Exercise requirements — An exact copy of every entry below is needed.

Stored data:
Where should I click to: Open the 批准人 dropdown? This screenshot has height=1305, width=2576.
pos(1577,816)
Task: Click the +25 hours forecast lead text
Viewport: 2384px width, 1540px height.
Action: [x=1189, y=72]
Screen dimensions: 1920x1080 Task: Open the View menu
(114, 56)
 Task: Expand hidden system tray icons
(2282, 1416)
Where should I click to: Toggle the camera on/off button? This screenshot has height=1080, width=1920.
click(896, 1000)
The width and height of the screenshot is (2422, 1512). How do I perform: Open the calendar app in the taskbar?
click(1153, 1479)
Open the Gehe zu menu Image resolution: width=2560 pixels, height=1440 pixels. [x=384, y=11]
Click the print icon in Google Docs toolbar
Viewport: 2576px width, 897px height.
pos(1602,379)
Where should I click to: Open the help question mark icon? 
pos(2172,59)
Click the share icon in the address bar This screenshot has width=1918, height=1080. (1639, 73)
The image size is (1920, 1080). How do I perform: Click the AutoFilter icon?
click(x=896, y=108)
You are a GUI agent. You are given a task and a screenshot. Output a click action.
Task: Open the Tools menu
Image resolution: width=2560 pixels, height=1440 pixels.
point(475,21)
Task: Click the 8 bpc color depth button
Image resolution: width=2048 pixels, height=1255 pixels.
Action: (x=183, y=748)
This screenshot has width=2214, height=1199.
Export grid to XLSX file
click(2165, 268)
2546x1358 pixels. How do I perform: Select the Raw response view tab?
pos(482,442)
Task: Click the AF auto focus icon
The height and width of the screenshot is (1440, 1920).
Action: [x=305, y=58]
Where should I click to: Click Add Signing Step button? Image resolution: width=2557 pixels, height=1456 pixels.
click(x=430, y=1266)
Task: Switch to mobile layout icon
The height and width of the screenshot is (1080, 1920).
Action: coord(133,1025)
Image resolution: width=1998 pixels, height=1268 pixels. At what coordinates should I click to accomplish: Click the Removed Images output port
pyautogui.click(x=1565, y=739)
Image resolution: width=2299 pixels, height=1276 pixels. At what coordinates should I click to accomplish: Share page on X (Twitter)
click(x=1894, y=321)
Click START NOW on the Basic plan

Result for this task —
Where should I click to: Open the 批准人 dropdown? This screenshot has height=1305, width=2576.
pos(1577,816)
Task: Click the +25 hours forecast lead text
Viewport: 2384px width, 1540px height.
Action: [x=1189, y=72]
Screen dimensions: 1920x1080 Task: Open the View menu
(114, 56)
 Task: Expand hidden system tray icons
(2282, 1416)
Where should I click to: Toggle the camera on/off button? This screenshot has height=1080, width=1920.
click(896, 1000)
The width and height of the screenshot is (2422, 1512). How do I perform: Open the calendar app in the taskbar?
click(1153, 1479)
Open the Gehe zu menu Image resolution: width=2560 pixels, height=1440 pixels. [x=384, y=11]
Click the print icon in Google Docs toolbar
Viewport: 2576px width, 897px height.
pos(1602,379)
Where should I click to: Open the help question mark icon? 
pos(2172,59)
Click the share icon in the address bar This screenshot has width=1918, height=1080. (1639, 73)
The image size is (1920, 1080). How do I perform: Click the AutoFilter icon?
click(x=896, y=108)
You are a GUI agent. You are given a task and a screenshot. Output a click action.
Task: Open the Tools menu
Image resolution: width=2560 pixels, height=1440 pixels.
point(475,21)
Task: Click the 8 bpc color depth button
Image resolution: width=2048 pixels, height=1255 pixels.
Action: (x=183, y=748)
This screenshot has width=2214, height=1199.
Export grid to XLSX file
click(2165, 268)
2546x1358 pixels. How do I perform: Select the Raw response view tab?
pos(482,442)
Task: Click the AF auto focus icon
The height and width of the screenshot is (1440, 1920).
Action: [x=305, y=58]
Where should I click to: Click Add Signing Step button? Image resolution: width=2557 pixels, height=1456 pixels.
click(x=430, y=1266)
Task: Switch to mobile layout icon
The height and width of the screenshot is (1080, 1920).
Action: coord(133,1025)
Image resolution: width=1998 pixels, height=1268 pixels. At what coordinates should I click to accomplish: Click the Removed Images output port
pyautogui.click(x=1565, y=739)
Image resolution: width=2299 pixels, height=1276 pixels. At what coordinates should I click to accomplish: Share page on X (Twitter)
click(x=1894, y=321)
Click START NOW on the Basic plan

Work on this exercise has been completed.